Vielfältiges Grundnahrungsmittel

In der Deutschschweiz findet man die Ribelmais-Chips bereits an vielen Verkaufsstellen. Nun kommen nach und nach auch die Westschweizer auf den Ribelmais-Geschmack. «Über die Sprachgrenzen zu verkaufen, ist ein grosses Ziel», so Christian Lütolf. Die Verpackungen würden deshalb nun zweisprachig gestaltet. Gleichzeitig begann sein Unternehmen auch Vorarlberger Riebelmais als Chips zu verarbeiten und nach Österreich auszuliefern. Dort gibt es nun bereits eine Variante mit Chili. An weiteren Ideen fehlt es nicht: «Die Möglichkeiten sind fast unendlich», freut sich Chrstian Lütolf. Aktuell wird in Projekten mit der ETH Zürich und dem Bundesamt für Landwirtschaft an neuen Produkten gearbeitet – noch sind es Betriebsgeheimnisse.

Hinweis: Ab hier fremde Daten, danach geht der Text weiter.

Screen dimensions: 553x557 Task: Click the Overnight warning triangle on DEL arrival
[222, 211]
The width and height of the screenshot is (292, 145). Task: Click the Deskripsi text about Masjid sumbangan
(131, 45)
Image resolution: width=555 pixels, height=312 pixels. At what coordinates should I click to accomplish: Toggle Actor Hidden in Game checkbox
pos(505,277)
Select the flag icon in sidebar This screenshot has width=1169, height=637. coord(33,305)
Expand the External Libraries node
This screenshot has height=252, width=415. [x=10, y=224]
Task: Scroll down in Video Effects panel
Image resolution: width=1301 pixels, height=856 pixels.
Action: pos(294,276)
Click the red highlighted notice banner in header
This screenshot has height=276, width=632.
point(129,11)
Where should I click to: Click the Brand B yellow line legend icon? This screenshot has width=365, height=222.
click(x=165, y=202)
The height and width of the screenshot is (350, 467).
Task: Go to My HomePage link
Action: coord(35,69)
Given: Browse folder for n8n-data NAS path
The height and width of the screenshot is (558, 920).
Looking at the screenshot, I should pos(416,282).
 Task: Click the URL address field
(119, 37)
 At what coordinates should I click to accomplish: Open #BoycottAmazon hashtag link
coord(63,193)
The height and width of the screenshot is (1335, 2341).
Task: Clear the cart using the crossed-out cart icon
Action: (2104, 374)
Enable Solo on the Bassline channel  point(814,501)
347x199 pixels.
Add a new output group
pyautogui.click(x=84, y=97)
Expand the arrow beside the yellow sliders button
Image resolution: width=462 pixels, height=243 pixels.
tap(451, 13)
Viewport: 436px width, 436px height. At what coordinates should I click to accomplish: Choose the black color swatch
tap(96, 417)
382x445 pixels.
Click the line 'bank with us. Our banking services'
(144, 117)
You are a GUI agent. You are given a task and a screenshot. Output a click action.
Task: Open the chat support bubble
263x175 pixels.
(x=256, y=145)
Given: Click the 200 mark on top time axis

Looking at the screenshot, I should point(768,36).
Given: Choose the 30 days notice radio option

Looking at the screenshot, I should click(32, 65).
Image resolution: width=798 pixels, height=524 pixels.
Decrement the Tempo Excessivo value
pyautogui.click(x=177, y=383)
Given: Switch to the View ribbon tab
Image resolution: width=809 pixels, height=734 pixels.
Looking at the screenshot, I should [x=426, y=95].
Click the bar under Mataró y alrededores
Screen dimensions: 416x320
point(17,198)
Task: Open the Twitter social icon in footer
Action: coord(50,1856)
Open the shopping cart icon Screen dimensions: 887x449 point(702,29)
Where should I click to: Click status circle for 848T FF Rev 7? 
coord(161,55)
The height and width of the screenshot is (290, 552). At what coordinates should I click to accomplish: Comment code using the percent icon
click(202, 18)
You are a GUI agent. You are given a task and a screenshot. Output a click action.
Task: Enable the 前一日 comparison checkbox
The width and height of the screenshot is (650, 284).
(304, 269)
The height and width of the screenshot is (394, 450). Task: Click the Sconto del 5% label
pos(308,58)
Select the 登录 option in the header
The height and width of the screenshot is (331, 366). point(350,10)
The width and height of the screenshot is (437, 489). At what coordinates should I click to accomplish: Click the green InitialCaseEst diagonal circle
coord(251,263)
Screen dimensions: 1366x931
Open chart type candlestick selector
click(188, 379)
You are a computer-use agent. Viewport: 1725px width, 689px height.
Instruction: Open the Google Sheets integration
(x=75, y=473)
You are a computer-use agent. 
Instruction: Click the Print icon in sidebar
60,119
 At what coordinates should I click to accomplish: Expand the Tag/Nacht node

«Das Praxisprojekt war für uns auch sehr wertvoll, weil es aufgezeigt hat, dass wir in Kooperationen erfolgreich sein können und nicht alles alleine machen müssen», sagt Lütolf rückblickend. Dabei spricht er nicht von ungefähr: Der neue Geschäftsbereich macht bereits 15 bis 20 Prozent des Umsatzes aus, mehrere Personen wurden in der Produktion engagiert. Dazu gehört die neue Maismühle «uniCorn», die hauptsächlich edle Polenta-Variationen produziert, aber auch Rohstoffe für Waffeln, Pasta oder Bier – komplett glutenfrei. Dieser Markt ist zwar nicht riesig, aber noch nicht gesättigt und vom Import abhängig. «Wir sind auf gutem Pfad mit innovativen Produkten. In Kooperationen profitiert man voneinander und findet immer wieder neue Wege», ist Christian Lütolf heute überzeugt. «Wenn die Begeisterung stimmt, finden sich auch Nischen, wo Wertschöpfung und Marge passen.» Man darf gespannt sein, welche Geschichten der Ribelmais noch schreibt.